**Data supplied:**
##############################
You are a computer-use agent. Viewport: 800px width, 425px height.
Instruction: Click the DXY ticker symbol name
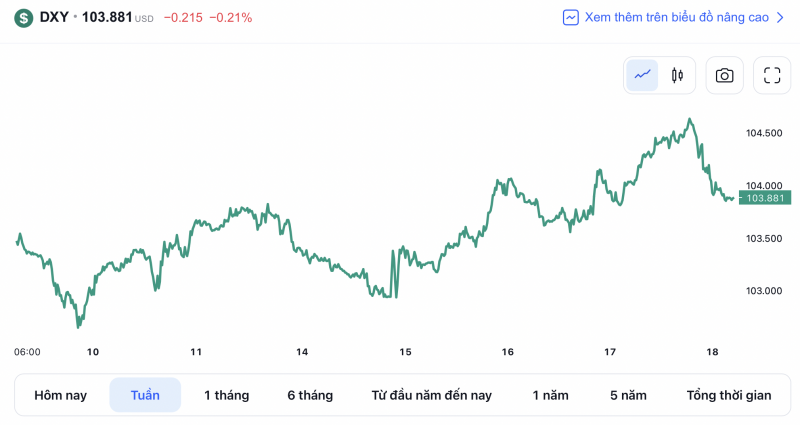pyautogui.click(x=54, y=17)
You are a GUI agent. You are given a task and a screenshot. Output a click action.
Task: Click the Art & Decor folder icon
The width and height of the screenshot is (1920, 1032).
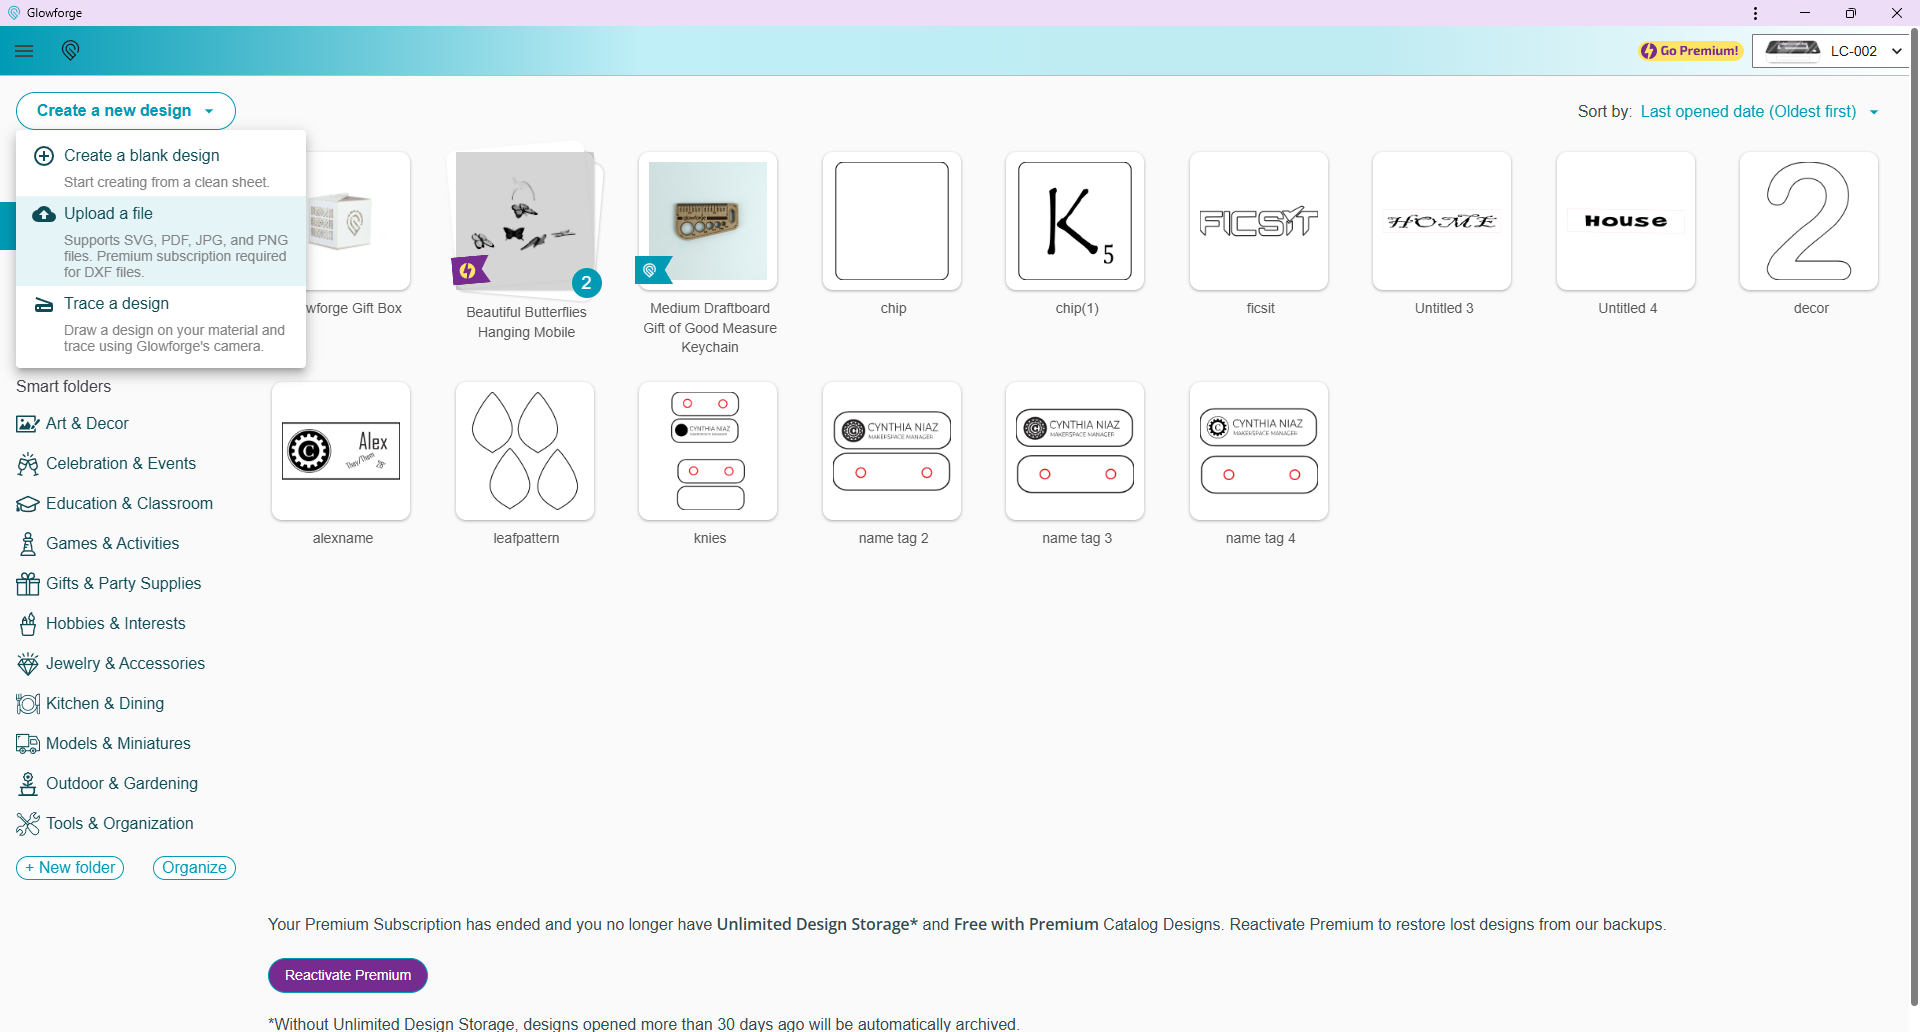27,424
##############################
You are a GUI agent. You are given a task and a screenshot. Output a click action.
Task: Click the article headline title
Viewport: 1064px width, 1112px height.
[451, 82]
##############################
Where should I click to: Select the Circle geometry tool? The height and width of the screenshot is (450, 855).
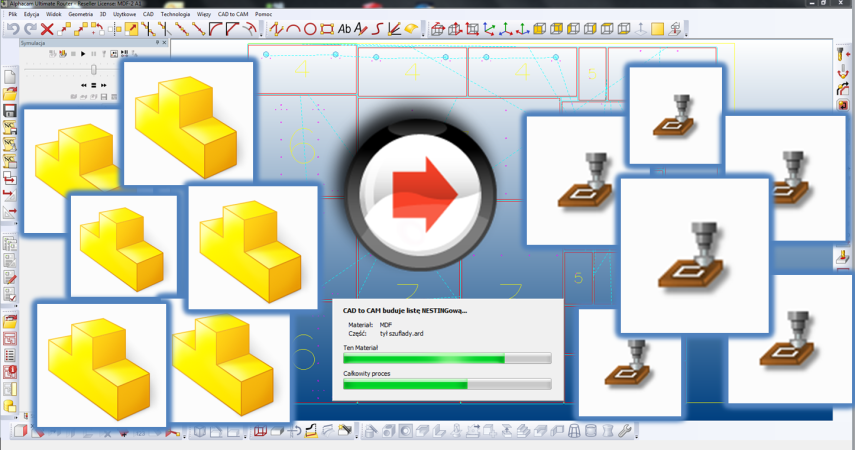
##############################
**Required work:**
Set the pictures aside and retype exactly the lines above from the line with "You are a computer-use" to the line with "Task: Click the Art & Decor folder icon", both included, adding no others.

**Output for this task:**
You are a computer-use agent. Viewport: 800px width, 425px height.
Instruction: Click the DXY ticker symbol name
pyautogui.click(x=54, y=17)
You are a GUI agent. You are given a task and a screenshot. Output a click action.
Task: Click the Art & Decor folder icon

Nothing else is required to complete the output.